Quem você realmente está tentando agradar?

Esta metáfora visual — um móbile muito fofo visto pelos pais, mas que revela o avesso da experiência quando observado do berço — é uma imagem que guardo há anos. O autor é desconhecido (não encontro para dar crédito), mas o significado é universal. Trouxe-a aqui porque ela abre o caminho para uma reflexão: quantas vezes criamos para encantar o cliente, e não para acolher quem realmente vive aquilo que criamos?

No dia a dia da comunicação, esse dilema é constante. Uma campanha pode emocionar o board de uma empresa, mas será que toca de verdade quem recebe a mensagem?
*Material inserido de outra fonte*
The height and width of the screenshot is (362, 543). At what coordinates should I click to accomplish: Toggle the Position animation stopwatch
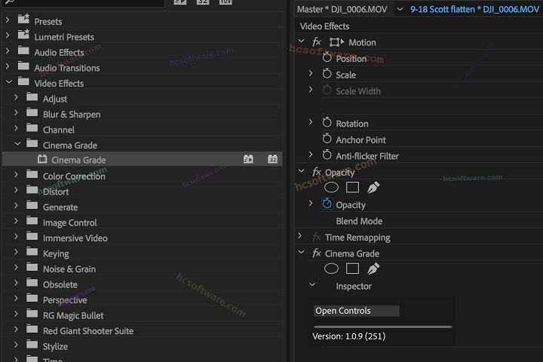coord(327,58)
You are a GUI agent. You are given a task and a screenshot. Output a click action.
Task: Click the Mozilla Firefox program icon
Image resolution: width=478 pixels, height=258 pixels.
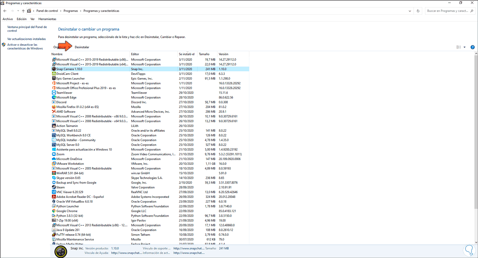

Uma solução tecnológica pode impressionar com dashboards sofisticados, mas será que simplifica a vida de quem está lá na ponta?

É aqui que entra o papel de uma agência que não está no jogo apenas para agradar. Nosso trabalho não é ser eco do cliente, mas ampliar sua visão — ajudar a olhar de todos os lados, usar a empatia e fazer as perguntas certas. Porque a coragem de dizer “isso pode não funcionar para quem usa” é o que diferencia uma entrega bonita de uma entrega transformadora.

Na Liona, acreditamos que comunicar é muito mais do que informar. É sobre pessoas, conexões e propósito. É lembrar que cada clique, cada dado e cada interação digital carrega alguém que quer ser visto, compreendido e respeitado.

Por isso, não buscamos apenas criar projetos que brilham nos olhos de quem aprova, mas experiências que fazem sentido para quem vive. Lógico que queremos nosso cliente feliz, mas, mais que agradar, queremos transformar.

No fim, comunicação não é sobre mostrar o que temos, mas sobre fazer sentir o que somos.

E essa é a pergunta que sempre nos guia: quem estamos realmente tentando agradar?

É nas nossas diferenças que surge o que nos transforma.

E você, já entregou algo somente para agradar mesmo não apostando na ideia?